◆ Work task
All lines holding the word "computer" should be located in the records and copied.

Records for this task START

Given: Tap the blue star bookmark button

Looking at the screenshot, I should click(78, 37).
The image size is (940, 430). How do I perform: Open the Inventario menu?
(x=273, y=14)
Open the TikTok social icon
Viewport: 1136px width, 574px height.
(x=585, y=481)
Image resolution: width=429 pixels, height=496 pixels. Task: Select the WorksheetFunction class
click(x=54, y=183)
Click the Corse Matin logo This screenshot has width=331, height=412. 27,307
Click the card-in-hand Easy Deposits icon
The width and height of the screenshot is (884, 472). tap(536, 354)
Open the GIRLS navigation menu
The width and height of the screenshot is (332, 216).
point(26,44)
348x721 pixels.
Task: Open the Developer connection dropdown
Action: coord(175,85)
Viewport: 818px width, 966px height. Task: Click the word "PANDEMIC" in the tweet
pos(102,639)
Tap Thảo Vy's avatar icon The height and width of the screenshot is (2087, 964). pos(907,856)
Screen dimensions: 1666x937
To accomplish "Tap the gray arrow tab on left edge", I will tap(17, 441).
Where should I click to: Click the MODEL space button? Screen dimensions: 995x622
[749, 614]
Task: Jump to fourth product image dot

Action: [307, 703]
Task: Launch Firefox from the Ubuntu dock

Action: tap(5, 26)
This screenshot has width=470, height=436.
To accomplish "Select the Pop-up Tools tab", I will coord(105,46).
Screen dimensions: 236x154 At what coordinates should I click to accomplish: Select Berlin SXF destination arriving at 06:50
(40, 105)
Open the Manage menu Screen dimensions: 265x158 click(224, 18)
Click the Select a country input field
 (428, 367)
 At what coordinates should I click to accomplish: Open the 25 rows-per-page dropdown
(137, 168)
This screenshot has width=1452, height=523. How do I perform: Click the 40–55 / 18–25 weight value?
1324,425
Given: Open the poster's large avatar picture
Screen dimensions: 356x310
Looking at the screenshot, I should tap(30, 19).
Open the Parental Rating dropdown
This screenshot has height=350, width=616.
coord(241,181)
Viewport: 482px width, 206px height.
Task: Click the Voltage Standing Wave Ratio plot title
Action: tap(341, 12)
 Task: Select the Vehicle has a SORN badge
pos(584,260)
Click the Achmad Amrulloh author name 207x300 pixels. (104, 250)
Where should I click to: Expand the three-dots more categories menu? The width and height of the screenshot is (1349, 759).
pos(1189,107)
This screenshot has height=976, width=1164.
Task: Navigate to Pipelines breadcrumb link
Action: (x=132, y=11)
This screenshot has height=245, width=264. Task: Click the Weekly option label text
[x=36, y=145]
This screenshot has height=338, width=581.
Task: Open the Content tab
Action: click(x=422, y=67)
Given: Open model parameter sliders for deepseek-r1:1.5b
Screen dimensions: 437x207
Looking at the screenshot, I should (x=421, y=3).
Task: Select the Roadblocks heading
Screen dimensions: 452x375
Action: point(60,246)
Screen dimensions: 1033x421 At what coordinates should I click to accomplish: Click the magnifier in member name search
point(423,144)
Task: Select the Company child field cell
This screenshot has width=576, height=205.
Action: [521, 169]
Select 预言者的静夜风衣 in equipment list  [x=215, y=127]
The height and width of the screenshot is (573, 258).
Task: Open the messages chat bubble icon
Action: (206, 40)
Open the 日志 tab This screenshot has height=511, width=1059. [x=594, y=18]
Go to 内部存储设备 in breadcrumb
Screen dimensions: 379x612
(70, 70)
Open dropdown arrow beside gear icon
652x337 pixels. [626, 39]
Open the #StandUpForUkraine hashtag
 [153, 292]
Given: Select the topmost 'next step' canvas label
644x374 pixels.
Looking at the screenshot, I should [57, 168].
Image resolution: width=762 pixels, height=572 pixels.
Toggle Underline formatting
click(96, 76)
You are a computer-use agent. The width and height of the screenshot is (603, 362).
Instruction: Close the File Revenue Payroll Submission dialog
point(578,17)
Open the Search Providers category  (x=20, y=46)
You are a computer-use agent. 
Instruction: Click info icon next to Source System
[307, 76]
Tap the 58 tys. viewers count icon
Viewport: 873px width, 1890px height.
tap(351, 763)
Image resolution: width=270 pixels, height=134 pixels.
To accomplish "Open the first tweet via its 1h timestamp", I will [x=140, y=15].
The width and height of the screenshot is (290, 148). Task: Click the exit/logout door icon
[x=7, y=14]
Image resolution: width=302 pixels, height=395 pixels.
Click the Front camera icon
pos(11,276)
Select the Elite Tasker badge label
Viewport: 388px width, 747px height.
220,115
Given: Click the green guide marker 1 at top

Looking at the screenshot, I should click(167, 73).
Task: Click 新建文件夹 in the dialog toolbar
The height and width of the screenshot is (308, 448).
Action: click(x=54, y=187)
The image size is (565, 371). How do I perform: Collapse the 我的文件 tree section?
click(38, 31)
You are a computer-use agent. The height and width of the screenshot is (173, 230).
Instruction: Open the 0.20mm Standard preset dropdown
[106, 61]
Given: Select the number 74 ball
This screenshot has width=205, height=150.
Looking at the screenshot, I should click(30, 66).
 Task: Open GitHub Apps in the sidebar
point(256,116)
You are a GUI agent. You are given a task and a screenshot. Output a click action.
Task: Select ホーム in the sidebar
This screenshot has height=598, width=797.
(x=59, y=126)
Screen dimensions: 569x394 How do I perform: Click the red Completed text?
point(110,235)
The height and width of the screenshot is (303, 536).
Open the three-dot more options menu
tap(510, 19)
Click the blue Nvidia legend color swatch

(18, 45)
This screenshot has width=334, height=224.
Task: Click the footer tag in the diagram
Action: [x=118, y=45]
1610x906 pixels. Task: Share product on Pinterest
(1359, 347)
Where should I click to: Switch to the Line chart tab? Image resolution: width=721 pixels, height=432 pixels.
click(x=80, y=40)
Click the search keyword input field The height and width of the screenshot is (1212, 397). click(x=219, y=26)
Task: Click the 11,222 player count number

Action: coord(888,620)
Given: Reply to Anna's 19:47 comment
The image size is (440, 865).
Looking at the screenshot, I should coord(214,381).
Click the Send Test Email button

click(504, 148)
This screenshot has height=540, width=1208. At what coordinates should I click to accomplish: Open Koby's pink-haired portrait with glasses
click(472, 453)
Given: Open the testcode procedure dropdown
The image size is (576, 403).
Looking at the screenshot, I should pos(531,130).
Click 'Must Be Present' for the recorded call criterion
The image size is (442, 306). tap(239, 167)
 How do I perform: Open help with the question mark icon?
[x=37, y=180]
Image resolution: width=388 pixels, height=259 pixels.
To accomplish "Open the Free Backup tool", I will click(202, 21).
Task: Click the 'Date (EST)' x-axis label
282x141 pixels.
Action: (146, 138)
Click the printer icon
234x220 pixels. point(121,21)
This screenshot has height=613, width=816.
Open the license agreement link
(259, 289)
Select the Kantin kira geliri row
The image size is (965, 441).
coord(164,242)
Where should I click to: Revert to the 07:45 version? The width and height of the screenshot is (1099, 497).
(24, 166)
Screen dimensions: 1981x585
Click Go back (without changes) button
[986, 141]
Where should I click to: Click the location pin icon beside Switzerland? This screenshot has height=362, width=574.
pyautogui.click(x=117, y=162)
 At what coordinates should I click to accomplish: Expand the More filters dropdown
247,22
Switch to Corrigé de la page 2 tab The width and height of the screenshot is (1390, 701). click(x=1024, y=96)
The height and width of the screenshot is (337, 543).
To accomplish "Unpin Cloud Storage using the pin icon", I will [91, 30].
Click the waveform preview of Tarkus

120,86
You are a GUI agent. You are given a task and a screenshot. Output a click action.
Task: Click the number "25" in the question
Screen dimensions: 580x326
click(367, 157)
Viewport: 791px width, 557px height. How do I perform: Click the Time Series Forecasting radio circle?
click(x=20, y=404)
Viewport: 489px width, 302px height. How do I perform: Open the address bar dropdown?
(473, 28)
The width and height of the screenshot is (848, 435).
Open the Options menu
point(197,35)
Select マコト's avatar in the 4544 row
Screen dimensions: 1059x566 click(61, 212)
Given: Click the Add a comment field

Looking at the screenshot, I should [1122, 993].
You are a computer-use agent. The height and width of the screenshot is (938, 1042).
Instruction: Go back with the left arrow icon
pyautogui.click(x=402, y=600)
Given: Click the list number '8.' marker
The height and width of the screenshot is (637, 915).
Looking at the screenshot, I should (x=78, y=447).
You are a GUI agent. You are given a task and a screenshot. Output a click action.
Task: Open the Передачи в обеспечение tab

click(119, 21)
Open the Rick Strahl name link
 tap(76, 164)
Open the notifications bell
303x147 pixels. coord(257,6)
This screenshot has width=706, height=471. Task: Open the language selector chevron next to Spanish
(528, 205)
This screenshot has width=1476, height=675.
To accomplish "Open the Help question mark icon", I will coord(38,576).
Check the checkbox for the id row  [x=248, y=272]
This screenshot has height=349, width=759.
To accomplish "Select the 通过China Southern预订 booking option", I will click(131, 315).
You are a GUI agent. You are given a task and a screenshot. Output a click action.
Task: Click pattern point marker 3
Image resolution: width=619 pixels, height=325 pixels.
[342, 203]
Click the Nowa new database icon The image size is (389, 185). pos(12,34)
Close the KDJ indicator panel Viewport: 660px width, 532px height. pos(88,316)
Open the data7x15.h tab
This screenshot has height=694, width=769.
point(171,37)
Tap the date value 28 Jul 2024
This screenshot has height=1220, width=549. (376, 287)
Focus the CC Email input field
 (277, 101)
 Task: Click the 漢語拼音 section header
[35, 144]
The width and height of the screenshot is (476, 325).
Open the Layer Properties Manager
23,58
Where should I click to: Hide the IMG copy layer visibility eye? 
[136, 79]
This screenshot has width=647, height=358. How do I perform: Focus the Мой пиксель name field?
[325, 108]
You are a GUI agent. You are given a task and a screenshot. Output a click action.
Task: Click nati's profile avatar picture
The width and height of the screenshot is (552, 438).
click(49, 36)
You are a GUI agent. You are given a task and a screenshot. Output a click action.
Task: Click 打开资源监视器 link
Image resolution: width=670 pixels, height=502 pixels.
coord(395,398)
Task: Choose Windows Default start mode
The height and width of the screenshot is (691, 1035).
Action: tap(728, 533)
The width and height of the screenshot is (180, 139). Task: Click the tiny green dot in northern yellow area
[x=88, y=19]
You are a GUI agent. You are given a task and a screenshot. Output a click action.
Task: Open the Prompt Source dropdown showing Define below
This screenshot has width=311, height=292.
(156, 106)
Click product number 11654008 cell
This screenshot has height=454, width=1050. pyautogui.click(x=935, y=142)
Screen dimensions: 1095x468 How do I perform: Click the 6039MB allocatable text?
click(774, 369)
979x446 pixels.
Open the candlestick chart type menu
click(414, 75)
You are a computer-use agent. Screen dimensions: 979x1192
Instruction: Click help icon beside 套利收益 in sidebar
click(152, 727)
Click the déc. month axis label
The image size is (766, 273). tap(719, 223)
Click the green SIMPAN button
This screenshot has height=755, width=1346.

Records for this task END

◆ Exercise answer
You are a computer-use agent. The width and height of the screenshot is (603, 362).
You are a computer-use agent. 
You are a computer-use agent. The height and width of the screenshot is (173, 230).
You are a computer-use agent. The height and width of the screenshot is (938, 1042).
You are a computer-use agent. Screen dimensions: 979x1192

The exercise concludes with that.